• **Records for the exercise**

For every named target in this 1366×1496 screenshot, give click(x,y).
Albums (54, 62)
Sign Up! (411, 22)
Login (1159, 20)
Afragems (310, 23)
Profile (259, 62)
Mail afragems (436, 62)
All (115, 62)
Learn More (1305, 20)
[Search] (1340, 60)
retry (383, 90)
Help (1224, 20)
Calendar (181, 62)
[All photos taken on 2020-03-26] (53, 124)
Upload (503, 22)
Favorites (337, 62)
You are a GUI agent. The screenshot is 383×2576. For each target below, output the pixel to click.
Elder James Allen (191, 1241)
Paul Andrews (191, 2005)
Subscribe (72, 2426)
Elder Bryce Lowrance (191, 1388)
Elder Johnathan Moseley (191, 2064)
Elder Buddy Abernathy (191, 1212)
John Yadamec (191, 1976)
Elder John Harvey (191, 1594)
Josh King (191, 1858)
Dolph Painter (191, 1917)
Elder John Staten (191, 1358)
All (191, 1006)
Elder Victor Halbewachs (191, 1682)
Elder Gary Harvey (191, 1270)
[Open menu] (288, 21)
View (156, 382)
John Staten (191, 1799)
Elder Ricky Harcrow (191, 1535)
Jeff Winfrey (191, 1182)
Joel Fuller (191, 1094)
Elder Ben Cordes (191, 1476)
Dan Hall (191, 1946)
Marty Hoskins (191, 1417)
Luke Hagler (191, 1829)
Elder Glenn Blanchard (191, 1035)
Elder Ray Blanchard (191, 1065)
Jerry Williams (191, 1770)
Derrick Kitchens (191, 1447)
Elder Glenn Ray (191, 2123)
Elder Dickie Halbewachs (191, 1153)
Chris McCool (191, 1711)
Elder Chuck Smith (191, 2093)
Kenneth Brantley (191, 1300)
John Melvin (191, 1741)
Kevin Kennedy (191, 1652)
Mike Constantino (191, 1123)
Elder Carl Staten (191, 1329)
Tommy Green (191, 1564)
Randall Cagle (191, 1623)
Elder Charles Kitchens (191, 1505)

• **Instructions to follow**
Output the listing above exactly as it appears.

• **Result for this exercise**
For every named target in this 1366×1496 screenshot, give click(x,y).
Albums (54, 62)
Sign Up! (411, 22)
Login (1159, 20)
Afragems (310, 23)
Profile (259, 62)
Mail afragems (436, 62)
All (115, 62)
Learn More (1305, 20)
[Search] (1340, 60)
retry (383, 90)
Help (1224, 20)
Calendar (181, 62)
[All photos taken on 2020-03-26] (53, 124)
Upload (503, 22)
Favorites (337, 62)
You are a GUI agent. The screenshot is 383×2576. For each target below, output the pixel to click.
Elder James Allen (191, 1241)
Paul Andrews (191, 2005)
Subscribe (72, 2426)
Elder Bryce Lowrance (191, 1388)
Elder Johnathan Moseley (191, 2064)
Elder Buddy Abernathy (191, 1212)
John Yadamec (191, 1976)
Elder John Harvey (191, 1594)
Josh King (191, 1858)
Dolph Painter (191, 1917)
Elder John Staten (191, 1358)
All (191, 1006)
Elder Victor Halbewachs (191, 1682)
Elder Gary Harvey (191, 1270)
[Open menu] (288, 21)
View (156, 382)
John Staten (191, 1799)
Elder Ricky Harcrow (191, 1535)
Jeff Winfrey (191, 1182)
Joel Fuller (191, 1094)
Elder Ben Cordes (191, 1476)
Dan Hall (191, 1946)
Marty Hoskins (191, 1417)
Luke Hagler (191, 1829)
Elder Glenn Blanchard (191, 1035)
Elder Ray Blanchard (191, 1065)
Jerry Williams (191, 1770)
Derrick Kitchens (191, 1447)
Elder Glenn Ray (191, 2123)
Elder Dickie Halbewachs (191, 1153)
Chris McCool (191, 1711)
Elder Chuck Smith (191, 2093)
Kenneth Brantley (191, 1300)
John Melvin (191, 1741)
Kevin Kennedy (191, 1652)
Mike Constantino (191, 1123)
Elder Carl Staten (191, 1329)
Tommy Green (191, 1564)
Randall Cagle (191, 1623)
Elder Charles Kitchens (191, 1505)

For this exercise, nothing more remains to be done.